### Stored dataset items
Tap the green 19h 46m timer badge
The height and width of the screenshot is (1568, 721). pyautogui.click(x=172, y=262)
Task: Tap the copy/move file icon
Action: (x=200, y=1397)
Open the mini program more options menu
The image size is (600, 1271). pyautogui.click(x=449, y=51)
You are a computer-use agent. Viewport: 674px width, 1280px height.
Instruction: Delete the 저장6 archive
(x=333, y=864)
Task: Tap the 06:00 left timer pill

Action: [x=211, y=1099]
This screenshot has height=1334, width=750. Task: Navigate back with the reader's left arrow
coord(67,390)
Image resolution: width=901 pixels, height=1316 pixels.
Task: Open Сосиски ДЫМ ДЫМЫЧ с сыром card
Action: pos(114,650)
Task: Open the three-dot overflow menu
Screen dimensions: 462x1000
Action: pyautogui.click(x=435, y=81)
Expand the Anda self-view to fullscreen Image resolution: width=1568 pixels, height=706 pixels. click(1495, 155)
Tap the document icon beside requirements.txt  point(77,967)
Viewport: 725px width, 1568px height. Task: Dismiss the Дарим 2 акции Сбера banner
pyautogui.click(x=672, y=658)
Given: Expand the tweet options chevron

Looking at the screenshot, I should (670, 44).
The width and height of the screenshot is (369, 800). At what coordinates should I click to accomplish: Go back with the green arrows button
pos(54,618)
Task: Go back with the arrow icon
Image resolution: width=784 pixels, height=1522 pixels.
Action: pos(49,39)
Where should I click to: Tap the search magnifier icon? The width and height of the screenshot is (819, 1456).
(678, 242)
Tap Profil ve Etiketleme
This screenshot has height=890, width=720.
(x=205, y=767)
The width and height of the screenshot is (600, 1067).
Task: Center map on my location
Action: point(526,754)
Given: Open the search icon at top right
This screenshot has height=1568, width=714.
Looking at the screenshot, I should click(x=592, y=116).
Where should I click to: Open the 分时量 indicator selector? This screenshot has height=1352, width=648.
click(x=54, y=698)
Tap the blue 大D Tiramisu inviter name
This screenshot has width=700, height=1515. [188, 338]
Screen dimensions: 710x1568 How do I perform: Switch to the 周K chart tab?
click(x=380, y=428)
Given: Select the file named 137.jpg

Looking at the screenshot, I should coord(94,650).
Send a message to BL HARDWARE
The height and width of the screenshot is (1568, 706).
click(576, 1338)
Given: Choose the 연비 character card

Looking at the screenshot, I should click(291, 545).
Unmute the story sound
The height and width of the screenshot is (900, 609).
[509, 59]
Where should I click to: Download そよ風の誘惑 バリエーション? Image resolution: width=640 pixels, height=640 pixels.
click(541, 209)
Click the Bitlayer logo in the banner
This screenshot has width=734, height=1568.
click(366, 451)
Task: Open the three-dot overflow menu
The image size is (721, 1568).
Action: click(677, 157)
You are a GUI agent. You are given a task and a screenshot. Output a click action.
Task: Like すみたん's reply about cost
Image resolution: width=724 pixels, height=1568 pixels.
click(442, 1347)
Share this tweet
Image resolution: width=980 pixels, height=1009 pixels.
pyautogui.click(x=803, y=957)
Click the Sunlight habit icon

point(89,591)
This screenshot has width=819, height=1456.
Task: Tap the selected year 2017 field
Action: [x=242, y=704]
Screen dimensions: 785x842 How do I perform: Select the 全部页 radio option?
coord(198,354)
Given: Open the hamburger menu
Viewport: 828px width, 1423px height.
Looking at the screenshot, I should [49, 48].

### Aim
Copy the material above word for word, starting from its first line and ending after the line that contains "Looking at the screenshot, I should (670, 44).".

### Exercise output
Tap the green 19h 46m timer badge
The height and width of the screenshot is (1568, 721). pyautogui.click(x=172, y=262)
Task: Tap the copy/move file icon
Action: (x=200, y=1397)
Open the mini program more options menu
The image size is (600, 1271). pyautogui.click(x=449, y=51)
You are a computer-use agent. Viewport: 674px width, 1280px height.
Instruction: Delete the 저장6 archive
(x=333, y=864)
Task: Tap the 06:00 left timer pill

Action: [x=211, y=1099]
This screenshot has height=1334, width=750. Task: Navigate back with the reader's left arrow
coord(67,390)
Image resolution: width=901 pixels, height=1316 pixels.
Task: Open Сосиски ДЫМ ДЫМЫЧ с сыром card
Action: pos(114,650)
Task: Open the three-dot overflow menu
Screen dimensions: 462x1000
Action: pyautogui.click(x=435, y=81)
Expand the Anda self-view to fullscreen Image resolution: width=1568 pixels, height=706 pixels. click(1495, 155)
Tap the document icon beside requirements.txt  point(77,967)
Viewport: 725px width, 1568px height. Task: Dismiss the Дарим 2 акции Сбера banner
pyautogui.click(x=672, y=658)
Given: Expand the tweet options chevron

Looking at the screenshot, I should (670, 44).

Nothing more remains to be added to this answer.